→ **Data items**
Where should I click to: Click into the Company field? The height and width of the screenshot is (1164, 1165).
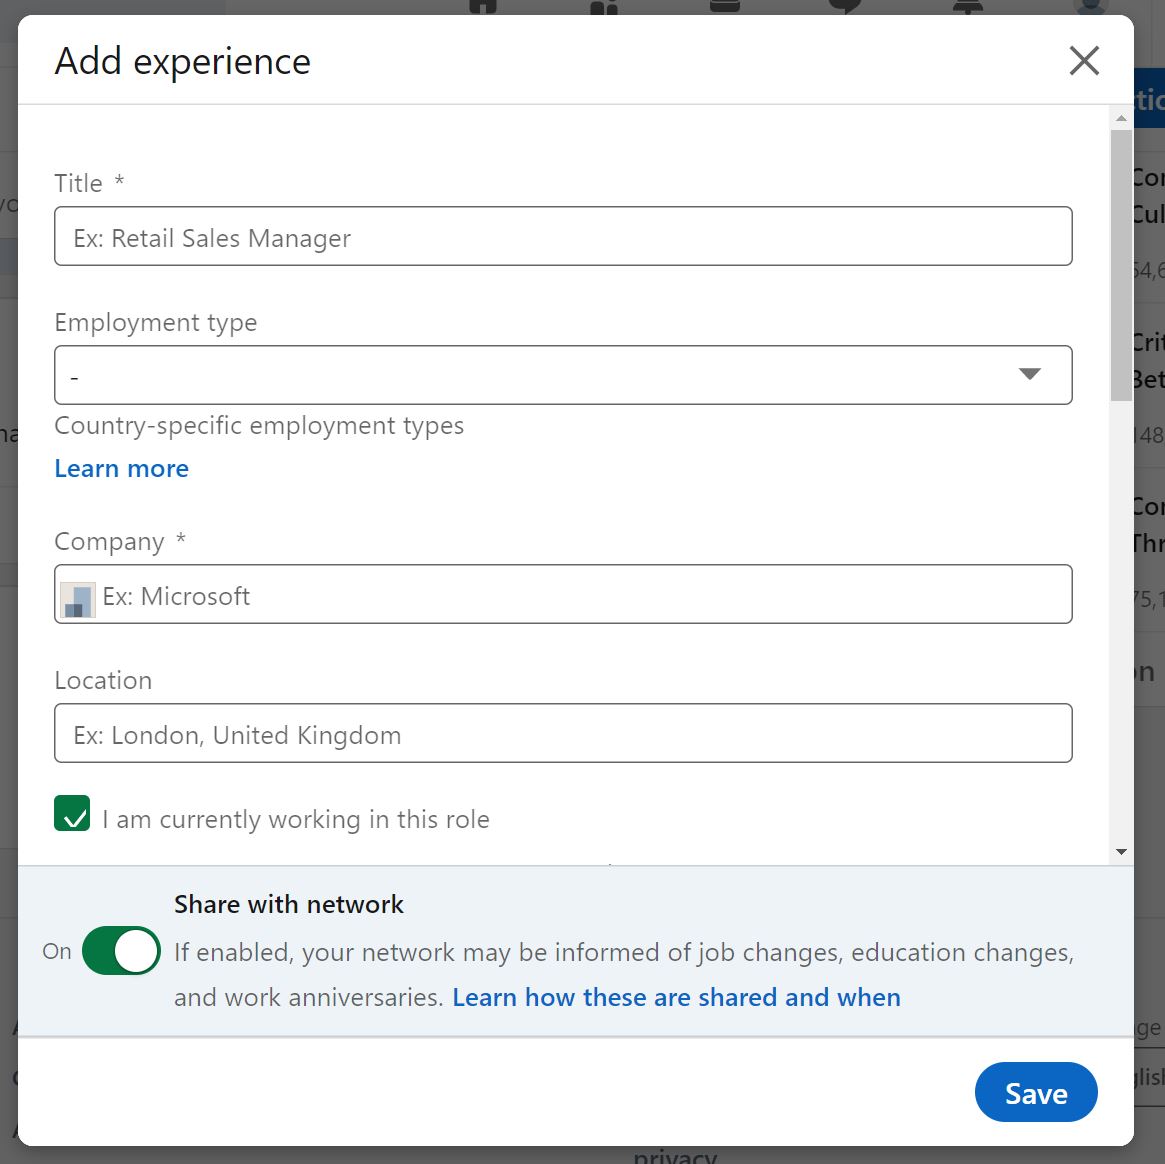tap(580, 595)
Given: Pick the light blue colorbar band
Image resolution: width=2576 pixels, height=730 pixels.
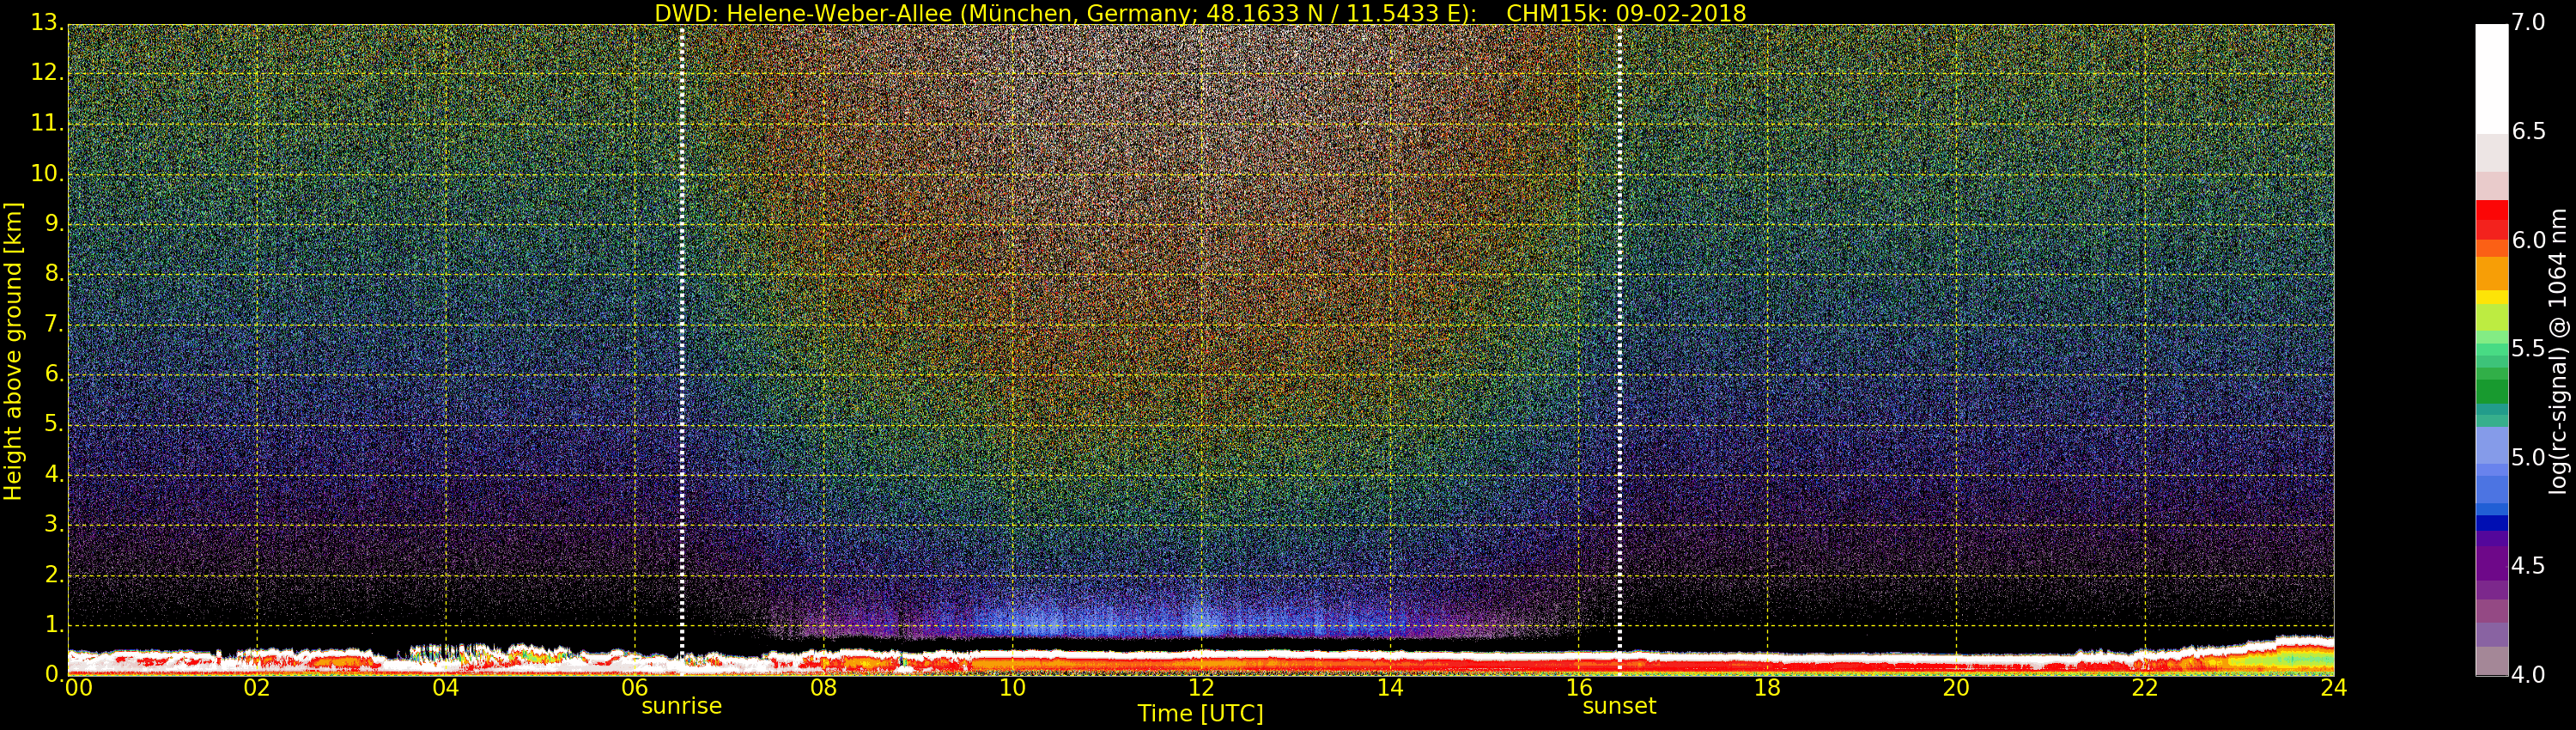Looking at the screenshot, I should (x=2491, y=445).
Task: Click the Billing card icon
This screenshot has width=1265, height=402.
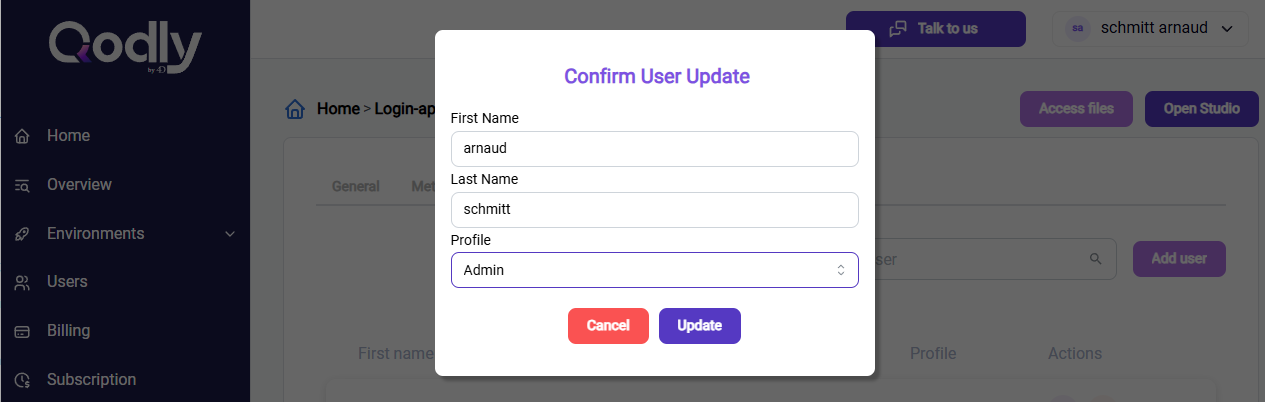Action: (x=22, y=331)
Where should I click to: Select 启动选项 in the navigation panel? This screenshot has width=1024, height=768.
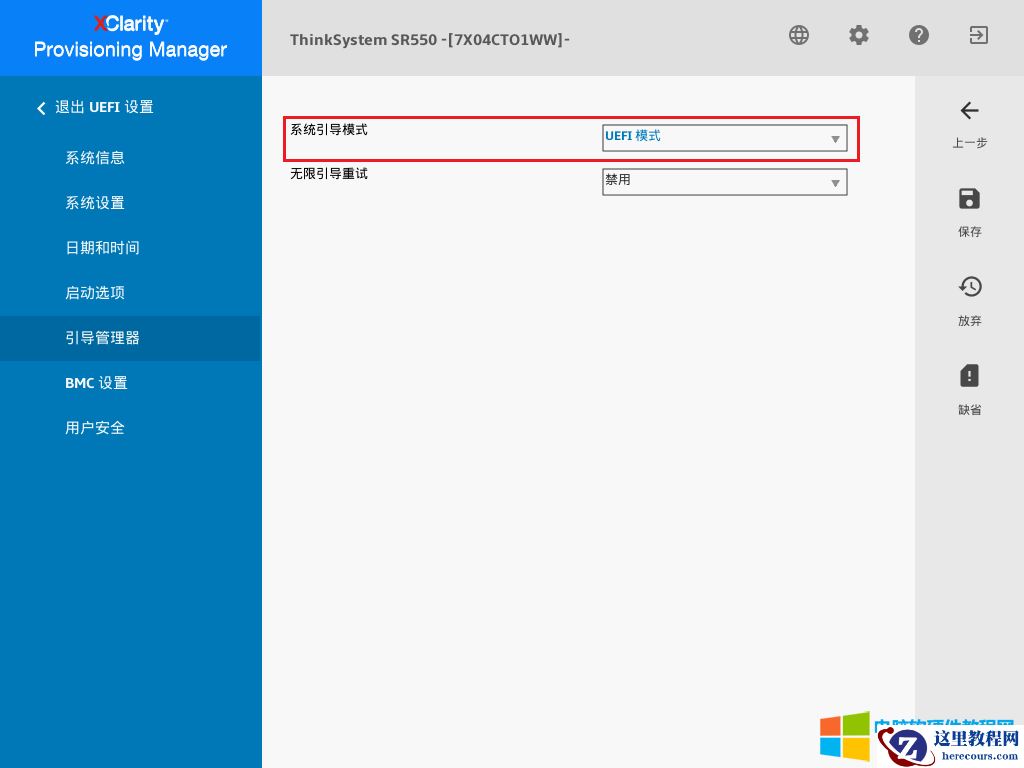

→ **Task prompt**
Copy out exactly the lines between the line containing "Given: Pick the light blue colorbar band" and the end of the entries, including both, and leave the pictures behind.

→ **Exercise answer**
Given: Pick the light blue colorbar band
Image resolution: width=2576 pixels, height=730 pixels.
Looking at the screenshot, I should (x=2491, y=445).
Task: Click the Billing card icon
This screenshot has width=1265, height=402.
Action: (x=22, y=331)
Where should I click to: Select 启动选项 in the navigation panel? This screenshot has width=1024, height=768.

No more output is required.